Wednesday, March 13, 2013

Myanmar: Version 2 - Poetics

Sign in Pindaya Temple

        










     


         Morning on the river.  Fog-lift and fishing boats. She steers, he hauls the net. Or the solitude of a man alone in a boat all day, every day the same until the sand runs out.  
      All native boats speak grace as their mother     tongue.
     
       
       That lovely yellow ginger flower! Why is it called The Weeping Goldsmith? It is said that the goldsmiths were reduced to tears since none of their creations could rival its exquisite form. The American botanist who “discovered” the flower on a remote patch of land realized, as I did, that Weeping Goldsmith (Pa deign no) is sold in all the flower stalls near the temples, so ‘exquisite’ can take its place next to the Buddha.  
      The tattooed woman with the feathered flicker keeps the crows away from the offerings of fruit.
   



     At Kyaikmaraw many of the Buddhas are at eye level, and their gaze meets yours.  You are their goal, since they have already gained heaven.   
Photo by Bill Fulton








      
       
      The boat crosses Inle Lake past tomatoes grown on floating islands. Bamboo poles fasten the islands to the lake bottom like straight pins in fabric. You could remove the pins and tow the island anywhere in the lake. 

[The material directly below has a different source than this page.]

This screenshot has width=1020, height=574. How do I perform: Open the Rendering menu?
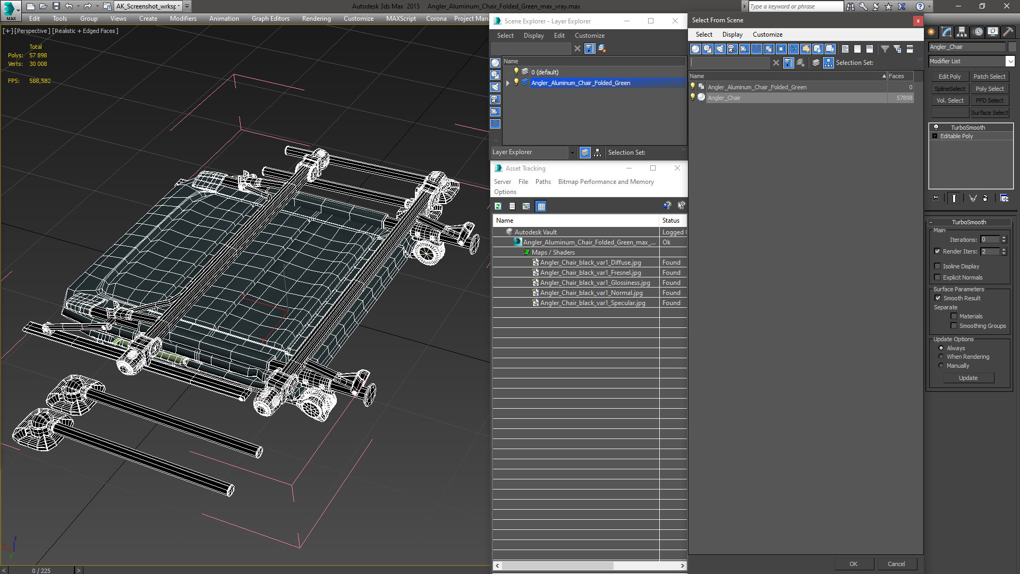316,19
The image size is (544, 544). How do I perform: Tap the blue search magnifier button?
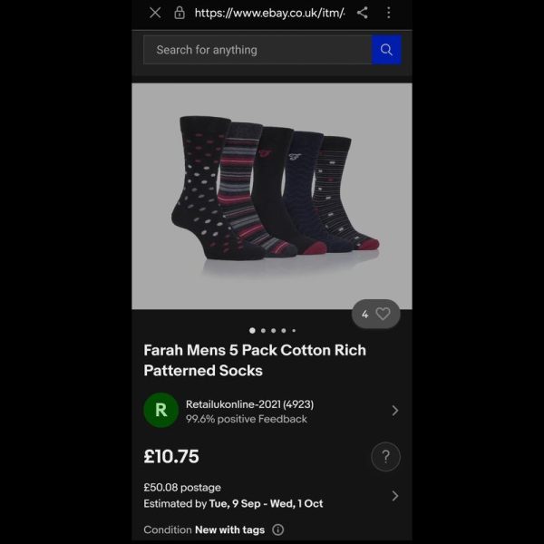(386, 50)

      Egret on an islet of water hyacinth. Traveling like this, on the move, you keep saying goodbye to beauty.

      In Pagan, a girl gets the custodian to open the Temple of the 37 Nats (spirits & supernaturals) for us,  then she walks me down the  line of sculptures explaining each one, laughing at the whiskey-drinking spirit who races horses. And there’s Durga,  black garbed, scarved and shawled, riding her tiger, a migrant worker-goddess from Hinduism, who I last encountered in a cave in India.  


  








      

       
      

      Humans circumnavigate the stupa clockwise, but the birds circle to the right, going against the clock. Is that the secret of flight?   

      Morning.  Climbing the Tower. Temples in all directions as far as you can see. Tearjoy. Temples scattered across the plain like Buddhaseeds flowering into gold stupas.  
Who can take in the vastness of the past?